Bitter Jeweler said:


> I think I am going to do a show, and invite everyone to come look at my work in an art gallery. However, what the patrons will find on the walls where my work should be, is a map. A map to the location where the work can be seen. I will be waiting in the first gallery to hear what they think of my work.
> 
> That would be soooo cool!



:mrgreen:


----------



## 480sparky

M.ALRAWAHI said:


> ...........What do you think?



Meh.


----------



## M.ALRAWAHI

It isn't an award it is just groups stuff.


----------



## Tuffythepug

What do I think ?     OK.   first it's not black and white it's black and gray;  mostly gray.    very little to hold one's interest in that shot.    It doesn't really work on any level for me.  But keep trying.  Next time try to get more contrast;    more diversity in tones.  Get a true black.  A true white and some gray tones in the middle.


----------



## LizardKing

It just annoy people here when you post a link to a photo instead of uploading it here... And it actually makes a lot of sense to me!


----------



## charlie76

Bitter Jeweler said:
			
		

> I think I am going to do a show, and invite everyone to come look at my work in an art gallery. However, what the patrons will find on the walls where my work should be, is a map. A map to the location where the work can be seen. I will be waiting in the first gallery to hear what they think of my work.
> 
> That would be soooo cool!



LOL...wicked funny, man


----------



## charlie76

I think the pic is interesting....heavy on the minimalism, but ok.


----------



## M.ALRAWAHI

I'll consider that, Thnx.


----------



## M.ALRAWAHI

Yep.


----------



## Rick58

The bird seems to be saying "WTF"


----------



## Ballistics

WWJD


----------



## M.ALRAWAHI

Rick58 said:


> The bird seems to be saying "WTF"


LOL


----------



## M.ALRAWAHI

Ballistics said:


> WWJD


WTFXX


----------



## o hey tyler

M.ALRAWAHI said:
			
		

> WTFXX



I don't know if you have noticed how unhelpful the posts thus far are, but you would be surprised if you actually posted the image in the thread. You know, like so we didn't have to click a link.


----------



## pixmedic

WWJDFTW

admittedly not very helpful either. but I was briefly amused.


----------



## M.ALRAWAHI

pixmedic said:


> WWJDFTW
> 
> admittedly not very helpful either. but I was briefly amused.


LOL!


----------



## M.ALRAWAHI

UP


----------



## MLeeK

M.ALRAWAHI said:


> UP



? Is there a point in this?


----------



## o hey tyler

o hey tyler said:


> I don't know if you have noticed how unhelpful the posts thus far are, but you would be surprised if you actually posted the image in the thread. You know, like so we didn't have to click a link.





M.ALRAWAHI said:


> UP



See quoted post for the reason as to why you haven't received an adequate amount of C&C.


----------



## ceejtank

I agree with bitter jeweler with me not wanting to go somewhere else to see the pics. 

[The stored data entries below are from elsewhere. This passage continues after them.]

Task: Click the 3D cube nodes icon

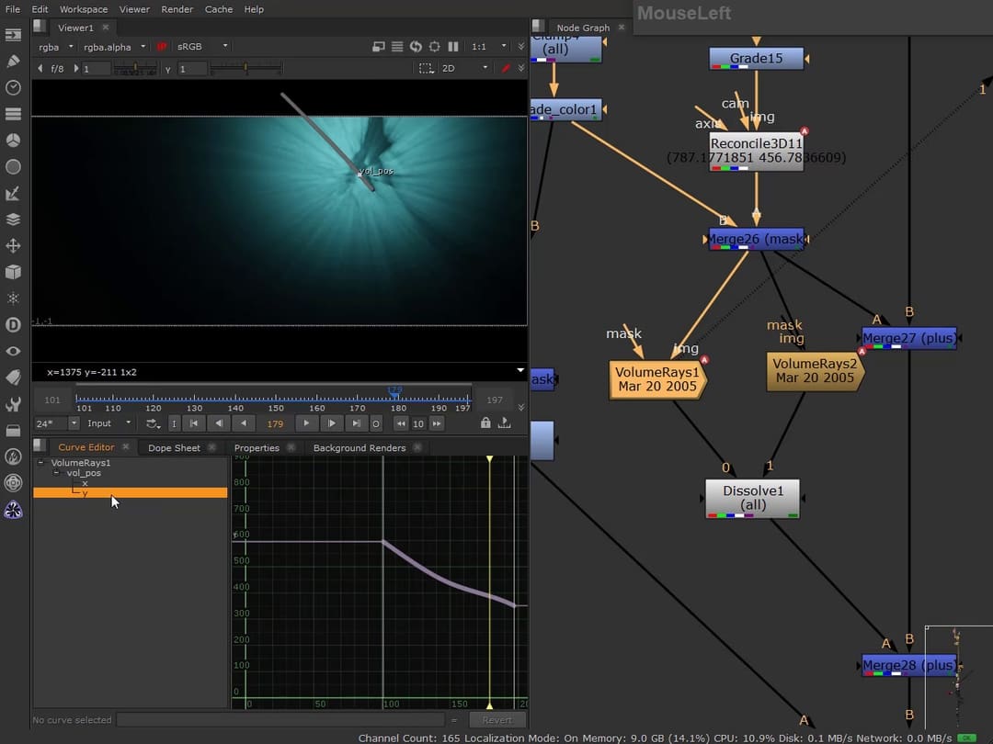Action: 13,271
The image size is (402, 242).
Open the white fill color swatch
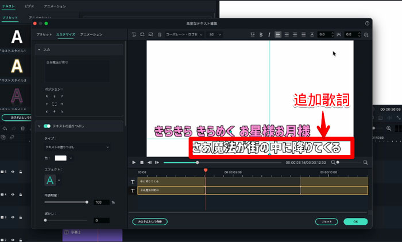(61, 158)
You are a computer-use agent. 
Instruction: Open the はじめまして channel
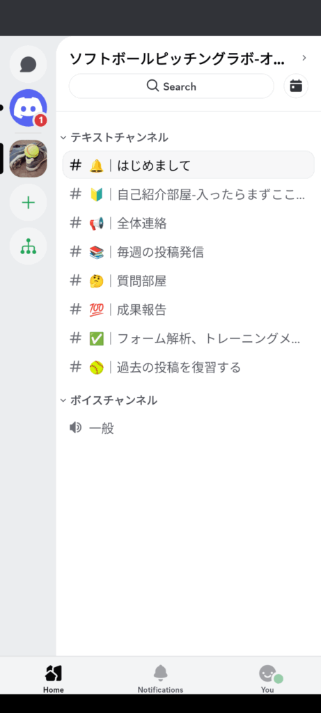pos(188,165)
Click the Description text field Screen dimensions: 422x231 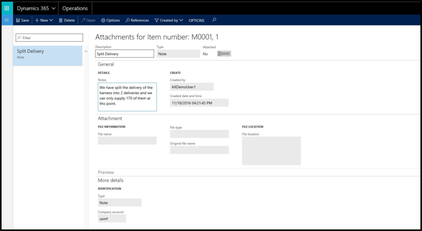(x=124, y=54)
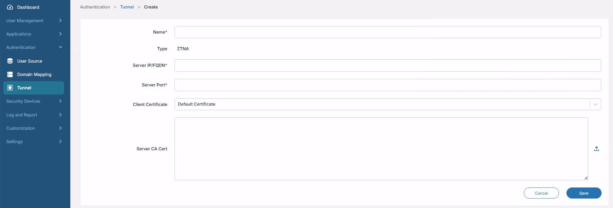Expand the Security Devices menu

click(60, 101)
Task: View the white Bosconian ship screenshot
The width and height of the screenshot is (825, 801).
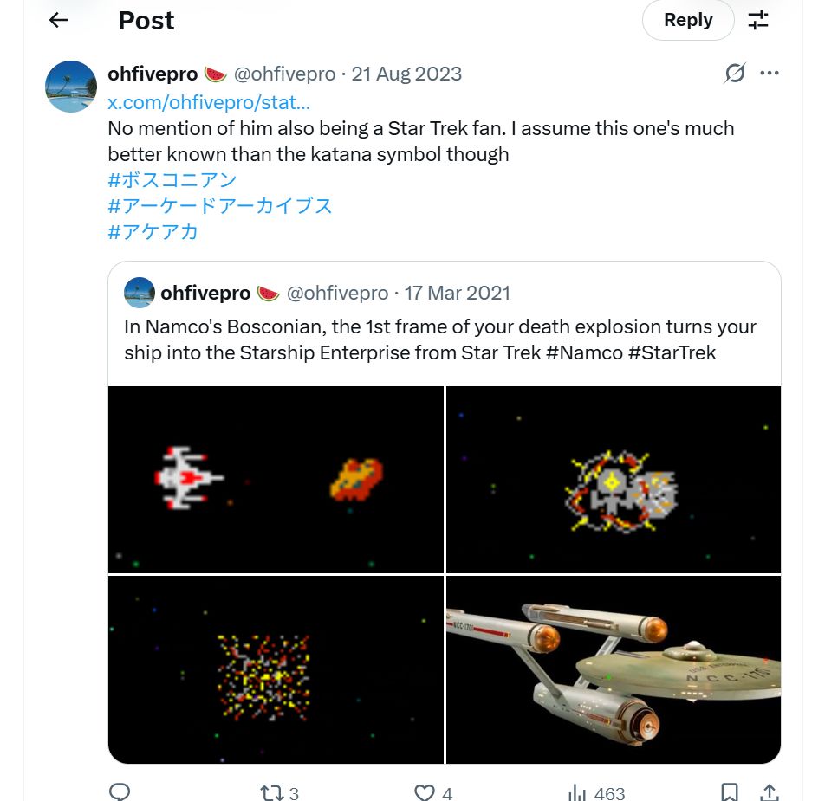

After looking at the pic.. I don't want to sound like a "nay sayer".. but this shot is horrible.  Its mostly grey, with 1 bird sitting on a line.  Extremely uninteresting subject/matter/lines.  It looks kind of blurry too.  Needs more black and white, and less grey and black. If someone gave this picture to me as a gift for something, I would wonder if I hit and killed their family with a car and this picture is their way of exacting vengeance on me.

That being said - try shooting an actual subject.  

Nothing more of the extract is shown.